SBD/July 29, 2013/Franchises

Dolphins Ticket Sales Well Ahead Of '12 Pace, As Franchise Tries To Avoid Home Blackouts

Dolphins new season-ticket sales are up 31.4% compared to the same time last year
Ticket sales for the Dolphins are "noticeably outpacing 2012 and there are encouraging signs that the home opener will be a sellout," but plenty of inventory "remains, and, given last year’s historically low attendance, the franchise has little place to go but up," according to Beasley & Neal of the MIAMI HERALD. Dolphins Senior VP & Chief Revenue Office Jim Rushton said that the franchise will “'absolutely' have more season ticket holders than they did in 2012, when just 40,192 full-year packages were purchased." That was the "fewest season tickets sold by the franchise in three decades." Rushton would "not say exactly how many 10-game packages have been sold, but he did say that their new season-ticket sales were up 31.4 percent when compared with sales at the same point last summer -- the third-highest jump in the league." The Dolphins drew an average of 57,375 in '12, "their smallest gate in 23 years." Meanwhile, Rushton said that the Dolphins have had "great success with their new three-game promotion ... and are luring casual fans with competitive single-game pricing." Kids 15 and under can "get into any home game for $15 (with the purchase of a full-price adult ticket), and the Dolphins have made lower-bowl seats available on an individual game basis." The Dolphins last year "elected to use the league’s new 85 percent capacity blackout rule, meaning they could get their games on television locally if they sold 51,000 of their non-premium seats." But team Owner Stephen Ross "still had to regularly buy out blocks of tickets to get over that threshold." Rushton said that a decision has "not yet been made on whether the Dolphins will use the 85 percent provision again" this season (MIAMI HERALD, 7/28).

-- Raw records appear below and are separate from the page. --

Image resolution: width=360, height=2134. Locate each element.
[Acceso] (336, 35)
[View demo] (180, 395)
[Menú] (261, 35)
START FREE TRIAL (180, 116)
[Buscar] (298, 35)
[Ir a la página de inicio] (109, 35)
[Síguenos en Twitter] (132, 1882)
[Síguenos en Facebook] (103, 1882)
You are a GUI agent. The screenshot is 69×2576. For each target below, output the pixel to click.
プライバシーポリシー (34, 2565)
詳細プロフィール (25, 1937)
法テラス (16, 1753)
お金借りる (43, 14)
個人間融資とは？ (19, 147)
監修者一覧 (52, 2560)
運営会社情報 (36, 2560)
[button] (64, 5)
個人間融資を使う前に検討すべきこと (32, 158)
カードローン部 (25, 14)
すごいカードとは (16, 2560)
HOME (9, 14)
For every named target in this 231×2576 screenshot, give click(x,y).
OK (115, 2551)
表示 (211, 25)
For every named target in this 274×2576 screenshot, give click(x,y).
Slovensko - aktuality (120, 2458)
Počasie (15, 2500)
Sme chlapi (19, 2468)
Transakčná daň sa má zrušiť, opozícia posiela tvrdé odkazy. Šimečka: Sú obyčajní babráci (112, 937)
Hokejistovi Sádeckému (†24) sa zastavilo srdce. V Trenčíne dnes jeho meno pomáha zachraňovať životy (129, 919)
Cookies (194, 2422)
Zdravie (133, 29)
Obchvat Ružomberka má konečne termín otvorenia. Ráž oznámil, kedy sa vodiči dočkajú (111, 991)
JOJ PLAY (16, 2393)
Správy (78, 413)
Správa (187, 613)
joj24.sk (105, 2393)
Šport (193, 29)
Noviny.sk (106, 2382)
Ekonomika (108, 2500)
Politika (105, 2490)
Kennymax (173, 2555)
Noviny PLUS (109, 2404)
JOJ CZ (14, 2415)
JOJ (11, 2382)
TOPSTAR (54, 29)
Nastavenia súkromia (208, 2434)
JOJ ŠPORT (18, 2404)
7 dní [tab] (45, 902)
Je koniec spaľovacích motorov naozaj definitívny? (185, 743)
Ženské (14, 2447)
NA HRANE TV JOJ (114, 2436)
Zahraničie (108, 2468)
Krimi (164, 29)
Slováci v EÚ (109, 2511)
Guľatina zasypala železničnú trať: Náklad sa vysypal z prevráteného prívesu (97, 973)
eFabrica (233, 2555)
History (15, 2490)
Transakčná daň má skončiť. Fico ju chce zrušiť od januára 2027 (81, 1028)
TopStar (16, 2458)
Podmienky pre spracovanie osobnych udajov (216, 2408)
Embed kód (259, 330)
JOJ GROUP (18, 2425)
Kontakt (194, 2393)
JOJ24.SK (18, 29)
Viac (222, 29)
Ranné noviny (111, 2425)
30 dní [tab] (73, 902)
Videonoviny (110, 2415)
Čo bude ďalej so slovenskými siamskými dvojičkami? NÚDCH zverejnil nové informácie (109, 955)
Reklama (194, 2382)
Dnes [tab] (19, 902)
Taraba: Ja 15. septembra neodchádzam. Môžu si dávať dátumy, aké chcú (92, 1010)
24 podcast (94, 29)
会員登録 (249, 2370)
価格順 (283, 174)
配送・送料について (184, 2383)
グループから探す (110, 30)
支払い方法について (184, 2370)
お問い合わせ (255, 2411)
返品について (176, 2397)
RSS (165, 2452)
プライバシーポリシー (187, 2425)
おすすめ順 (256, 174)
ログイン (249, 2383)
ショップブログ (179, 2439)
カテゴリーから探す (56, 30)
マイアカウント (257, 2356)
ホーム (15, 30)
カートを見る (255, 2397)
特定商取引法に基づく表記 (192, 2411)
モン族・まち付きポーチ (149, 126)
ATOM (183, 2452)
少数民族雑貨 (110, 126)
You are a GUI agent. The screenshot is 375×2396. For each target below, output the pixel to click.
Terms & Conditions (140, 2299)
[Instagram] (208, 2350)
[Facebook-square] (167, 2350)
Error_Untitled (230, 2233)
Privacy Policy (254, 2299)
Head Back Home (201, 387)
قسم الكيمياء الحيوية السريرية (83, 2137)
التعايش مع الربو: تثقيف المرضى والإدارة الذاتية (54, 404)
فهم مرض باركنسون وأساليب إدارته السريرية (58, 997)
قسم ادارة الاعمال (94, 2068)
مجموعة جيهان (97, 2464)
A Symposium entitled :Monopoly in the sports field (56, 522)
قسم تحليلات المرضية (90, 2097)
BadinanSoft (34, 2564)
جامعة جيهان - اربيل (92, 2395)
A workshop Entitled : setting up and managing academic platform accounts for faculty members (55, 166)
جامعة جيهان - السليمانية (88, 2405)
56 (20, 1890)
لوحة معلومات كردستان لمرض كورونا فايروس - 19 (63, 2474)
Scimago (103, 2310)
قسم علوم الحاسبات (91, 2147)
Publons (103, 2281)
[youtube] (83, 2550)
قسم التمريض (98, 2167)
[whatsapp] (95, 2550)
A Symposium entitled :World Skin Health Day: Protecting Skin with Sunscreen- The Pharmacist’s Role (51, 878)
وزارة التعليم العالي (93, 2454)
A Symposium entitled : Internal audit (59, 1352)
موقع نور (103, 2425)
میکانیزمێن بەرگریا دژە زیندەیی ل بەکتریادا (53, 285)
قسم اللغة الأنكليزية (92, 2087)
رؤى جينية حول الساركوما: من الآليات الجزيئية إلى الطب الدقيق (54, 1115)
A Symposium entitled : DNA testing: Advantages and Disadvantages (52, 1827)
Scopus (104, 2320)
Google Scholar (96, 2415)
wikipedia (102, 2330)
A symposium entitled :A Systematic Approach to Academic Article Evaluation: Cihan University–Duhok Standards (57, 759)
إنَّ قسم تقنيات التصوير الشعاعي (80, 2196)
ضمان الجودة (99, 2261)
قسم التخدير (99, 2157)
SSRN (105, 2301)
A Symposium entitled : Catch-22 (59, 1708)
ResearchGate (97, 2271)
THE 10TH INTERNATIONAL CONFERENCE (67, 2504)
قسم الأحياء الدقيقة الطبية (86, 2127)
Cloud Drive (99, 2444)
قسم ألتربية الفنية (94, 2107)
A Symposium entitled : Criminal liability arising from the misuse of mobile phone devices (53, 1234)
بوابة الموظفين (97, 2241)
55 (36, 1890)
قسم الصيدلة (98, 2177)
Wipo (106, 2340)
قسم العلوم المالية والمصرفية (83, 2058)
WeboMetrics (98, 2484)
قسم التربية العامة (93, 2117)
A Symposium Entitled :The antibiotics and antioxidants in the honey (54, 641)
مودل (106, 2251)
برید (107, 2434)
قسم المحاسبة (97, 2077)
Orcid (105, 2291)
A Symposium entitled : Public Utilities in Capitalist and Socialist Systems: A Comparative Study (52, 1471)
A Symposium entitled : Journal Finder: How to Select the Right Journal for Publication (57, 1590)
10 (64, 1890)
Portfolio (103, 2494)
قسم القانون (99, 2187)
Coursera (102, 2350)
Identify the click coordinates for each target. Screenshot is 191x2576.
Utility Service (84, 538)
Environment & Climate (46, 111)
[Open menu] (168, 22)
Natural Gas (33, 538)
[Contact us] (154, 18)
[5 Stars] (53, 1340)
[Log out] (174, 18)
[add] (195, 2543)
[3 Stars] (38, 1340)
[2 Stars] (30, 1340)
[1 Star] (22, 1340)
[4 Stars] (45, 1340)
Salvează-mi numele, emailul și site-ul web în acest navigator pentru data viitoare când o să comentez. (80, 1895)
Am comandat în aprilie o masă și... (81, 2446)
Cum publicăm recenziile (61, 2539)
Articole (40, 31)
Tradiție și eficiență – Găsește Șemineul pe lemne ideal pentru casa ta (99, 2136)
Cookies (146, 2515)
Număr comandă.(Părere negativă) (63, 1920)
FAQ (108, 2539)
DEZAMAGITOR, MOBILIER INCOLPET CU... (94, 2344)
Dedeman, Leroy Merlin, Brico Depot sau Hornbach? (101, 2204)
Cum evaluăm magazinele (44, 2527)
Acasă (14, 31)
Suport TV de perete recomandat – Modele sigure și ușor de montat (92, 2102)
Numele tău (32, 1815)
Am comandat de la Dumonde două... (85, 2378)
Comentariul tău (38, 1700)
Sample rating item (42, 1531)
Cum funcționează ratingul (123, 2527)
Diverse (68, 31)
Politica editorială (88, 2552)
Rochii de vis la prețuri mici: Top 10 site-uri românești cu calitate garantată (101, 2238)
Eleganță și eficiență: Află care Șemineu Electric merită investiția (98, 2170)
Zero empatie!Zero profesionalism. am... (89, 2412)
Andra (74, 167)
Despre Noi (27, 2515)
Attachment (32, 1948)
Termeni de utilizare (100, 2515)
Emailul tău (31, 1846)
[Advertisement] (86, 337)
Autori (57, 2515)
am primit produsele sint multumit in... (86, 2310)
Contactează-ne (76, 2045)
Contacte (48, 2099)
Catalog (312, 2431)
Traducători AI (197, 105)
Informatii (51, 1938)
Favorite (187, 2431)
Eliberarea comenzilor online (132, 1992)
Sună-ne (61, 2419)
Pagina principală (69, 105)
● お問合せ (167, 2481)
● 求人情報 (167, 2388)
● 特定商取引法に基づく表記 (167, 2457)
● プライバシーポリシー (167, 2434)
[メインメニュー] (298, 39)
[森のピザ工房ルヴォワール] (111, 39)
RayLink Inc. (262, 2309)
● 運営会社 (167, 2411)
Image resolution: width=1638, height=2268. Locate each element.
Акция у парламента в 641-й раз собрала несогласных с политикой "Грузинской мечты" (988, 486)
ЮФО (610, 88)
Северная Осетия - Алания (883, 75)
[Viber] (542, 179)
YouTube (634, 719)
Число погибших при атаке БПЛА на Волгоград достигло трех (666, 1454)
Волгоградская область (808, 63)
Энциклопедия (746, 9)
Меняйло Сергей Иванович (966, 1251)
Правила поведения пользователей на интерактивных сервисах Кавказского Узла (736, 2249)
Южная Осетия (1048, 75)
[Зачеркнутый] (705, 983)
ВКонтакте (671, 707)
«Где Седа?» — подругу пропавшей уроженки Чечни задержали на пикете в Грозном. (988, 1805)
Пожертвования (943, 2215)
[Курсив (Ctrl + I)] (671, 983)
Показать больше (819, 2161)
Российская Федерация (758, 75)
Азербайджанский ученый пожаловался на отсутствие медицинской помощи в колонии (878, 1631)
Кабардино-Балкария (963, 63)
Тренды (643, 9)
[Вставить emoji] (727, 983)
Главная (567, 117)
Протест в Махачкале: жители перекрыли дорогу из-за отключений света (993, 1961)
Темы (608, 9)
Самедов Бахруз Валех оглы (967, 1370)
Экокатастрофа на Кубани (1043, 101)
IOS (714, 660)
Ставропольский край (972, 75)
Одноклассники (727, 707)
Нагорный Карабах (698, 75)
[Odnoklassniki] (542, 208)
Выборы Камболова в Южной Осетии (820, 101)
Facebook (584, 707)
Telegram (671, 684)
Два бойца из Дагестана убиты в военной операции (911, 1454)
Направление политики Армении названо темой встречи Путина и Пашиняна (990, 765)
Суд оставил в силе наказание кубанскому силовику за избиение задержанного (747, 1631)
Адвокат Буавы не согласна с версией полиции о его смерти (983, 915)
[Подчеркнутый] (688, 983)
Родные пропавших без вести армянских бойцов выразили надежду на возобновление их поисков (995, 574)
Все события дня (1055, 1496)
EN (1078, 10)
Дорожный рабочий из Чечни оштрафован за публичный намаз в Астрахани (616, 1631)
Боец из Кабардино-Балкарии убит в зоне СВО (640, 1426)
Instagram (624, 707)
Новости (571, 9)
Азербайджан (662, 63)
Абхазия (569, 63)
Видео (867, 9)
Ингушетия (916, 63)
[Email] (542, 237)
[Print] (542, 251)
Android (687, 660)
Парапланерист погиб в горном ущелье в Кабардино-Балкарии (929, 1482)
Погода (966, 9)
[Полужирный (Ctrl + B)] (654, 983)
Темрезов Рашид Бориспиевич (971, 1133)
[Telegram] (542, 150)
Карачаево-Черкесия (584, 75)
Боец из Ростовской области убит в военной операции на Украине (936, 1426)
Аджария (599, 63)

FORGIVE & FORGET? In West Palm Beach, Andrew Abramson reports Dolphins C Mike Pouncey wanted to apologize for wearing a hat supporting former Patriots TE Aaron Hernandez but the team "wouldn’t allow it." Pouncey's brother, Steelers C Maurkice, on Friday told reporters that Mike "wanted to apologize but was told not to by the Dolphins." Maurkice Pouncey said, "I'm sure Mike wanted to apologize, but that's how they handled it." Before Mike Pouncey spoke to reporters last week, he "spent several minutes speaking" with Dolphins Senior VP/Media Relations Harvey Greene. Pouncey, through Greene, "declined to comment" yesterday on his brother’s statement (PALM BEACH POST, 7/29).